AP: Palestinians inspect another ambulance destroyed by unprovoked Israeli attacks.
46. Posted by cstmbuild
You beat me to it! Well done.
The car terrorists fearlessly attacked in front of the media, knowing full well the car would get the blame if it attempted to defend itself.
The last gas using vehicle was located, trapped and killed by enviromental police in Kalieefornia today.
Militant Muslims found a vehicle without it’s burka. ww
Um…guys…I know you released a lot of stress and all, but that’s the CEO’s car. The one we’re supposed to demolish is over here.

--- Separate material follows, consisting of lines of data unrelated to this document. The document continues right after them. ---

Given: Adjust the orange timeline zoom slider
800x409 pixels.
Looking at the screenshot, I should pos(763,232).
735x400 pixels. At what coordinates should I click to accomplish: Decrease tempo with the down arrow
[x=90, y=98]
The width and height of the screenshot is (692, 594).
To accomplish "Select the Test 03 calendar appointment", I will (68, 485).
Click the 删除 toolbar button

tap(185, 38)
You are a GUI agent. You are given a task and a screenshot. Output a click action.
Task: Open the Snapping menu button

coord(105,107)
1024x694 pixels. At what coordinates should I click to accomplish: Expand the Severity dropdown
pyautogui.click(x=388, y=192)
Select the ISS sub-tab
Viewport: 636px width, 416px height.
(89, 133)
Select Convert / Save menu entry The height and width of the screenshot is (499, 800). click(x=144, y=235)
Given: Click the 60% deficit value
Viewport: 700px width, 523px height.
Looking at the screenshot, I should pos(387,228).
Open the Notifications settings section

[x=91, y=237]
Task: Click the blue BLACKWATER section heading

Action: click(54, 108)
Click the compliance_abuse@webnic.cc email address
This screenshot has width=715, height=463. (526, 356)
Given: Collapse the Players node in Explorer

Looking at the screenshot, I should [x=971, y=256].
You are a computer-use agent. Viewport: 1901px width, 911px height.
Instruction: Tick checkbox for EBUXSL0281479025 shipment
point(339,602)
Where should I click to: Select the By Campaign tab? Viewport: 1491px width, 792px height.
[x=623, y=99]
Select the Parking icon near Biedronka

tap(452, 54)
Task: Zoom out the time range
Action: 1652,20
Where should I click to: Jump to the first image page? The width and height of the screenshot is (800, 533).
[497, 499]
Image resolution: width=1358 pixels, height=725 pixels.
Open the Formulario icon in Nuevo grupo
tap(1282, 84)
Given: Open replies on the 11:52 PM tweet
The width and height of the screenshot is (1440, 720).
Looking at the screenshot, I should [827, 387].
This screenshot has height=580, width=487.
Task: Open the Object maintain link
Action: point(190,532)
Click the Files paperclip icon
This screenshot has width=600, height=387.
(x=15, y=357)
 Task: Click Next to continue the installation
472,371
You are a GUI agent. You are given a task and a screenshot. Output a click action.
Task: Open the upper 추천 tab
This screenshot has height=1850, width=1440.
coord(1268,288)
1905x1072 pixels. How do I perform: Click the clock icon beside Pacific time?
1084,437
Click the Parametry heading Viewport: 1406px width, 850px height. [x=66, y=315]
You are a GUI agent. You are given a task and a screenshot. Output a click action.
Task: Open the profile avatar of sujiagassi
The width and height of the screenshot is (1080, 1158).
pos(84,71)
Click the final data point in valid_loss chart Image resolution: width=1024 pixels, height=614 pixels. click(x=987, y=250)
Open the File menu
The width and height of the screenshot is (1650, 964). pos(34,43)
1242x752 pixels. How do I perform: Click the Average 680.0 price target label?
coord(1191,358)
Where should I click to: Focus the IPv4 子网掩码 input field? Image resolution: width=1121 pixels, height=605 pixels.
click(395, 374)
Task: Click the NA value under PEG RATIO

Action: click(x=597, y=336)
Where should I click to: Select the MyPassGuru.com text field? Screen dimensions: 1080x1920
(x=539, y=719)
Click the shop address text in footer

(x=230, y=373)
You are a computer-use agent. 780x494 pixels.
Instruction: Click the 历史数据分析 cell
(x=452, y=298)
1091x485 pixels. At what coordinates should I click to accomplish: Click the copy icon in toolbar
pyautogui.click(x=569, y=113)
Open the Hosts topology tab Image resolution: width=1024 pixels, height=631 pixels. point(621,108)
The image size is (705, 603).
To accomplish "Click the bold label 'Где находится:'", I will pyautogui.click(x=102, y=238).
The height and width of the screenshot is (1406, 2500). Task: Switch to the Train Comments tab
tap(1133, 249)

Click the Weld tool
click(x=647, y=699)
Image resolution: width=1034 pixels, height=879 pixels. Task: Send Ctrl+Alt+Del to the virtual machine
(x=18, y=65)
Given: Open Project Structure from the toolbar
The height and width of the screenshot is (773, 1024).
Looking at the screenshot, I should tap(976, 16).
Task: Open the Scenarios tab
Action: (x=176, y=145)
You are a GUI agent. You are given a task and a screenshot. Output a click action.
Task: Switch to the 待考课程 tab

“…If they bring a knife to the fight, we bring a gun…And if they bring a polar bear killing, ocean water raising, Carbon footprint generating, non-hybrid NAFTA exploiting, internal combustion relic of the failed Bush-McCain policy we bring a sledge hammer.”
They promised doing this will lower gas prices below $2 a gallon.
Louisiana Govenator Bobby Jindal added one more piece to his rapist castration bill–victims can take a sledgehammer to any of the 5 dissenting Supreme Court Justices cars…
Another Isreali air strike
Obamamaniacs beg to differ with John Stewart…It’s NOT okay to laugh at Obama.
Gaia Akbar!
The democrat-controlled congress hard at work trying to fix US automakers.
First, the picadors enrage the beast, then the matador administers the coup de grace.
“It’s for your own good, Britney, we can’t let you drive any more. It’s called ‘tough love.'”
Apes of the future wave sticks and grunt around some unknown object.
Washtenaw County’s own Blue Man cover group, Denim Dudes, gets into the swing of their final dress rehearsal for their Top of the Park tribute to Frank Zappa.
Everybody needs to +1 #68. I totally lolled at that one.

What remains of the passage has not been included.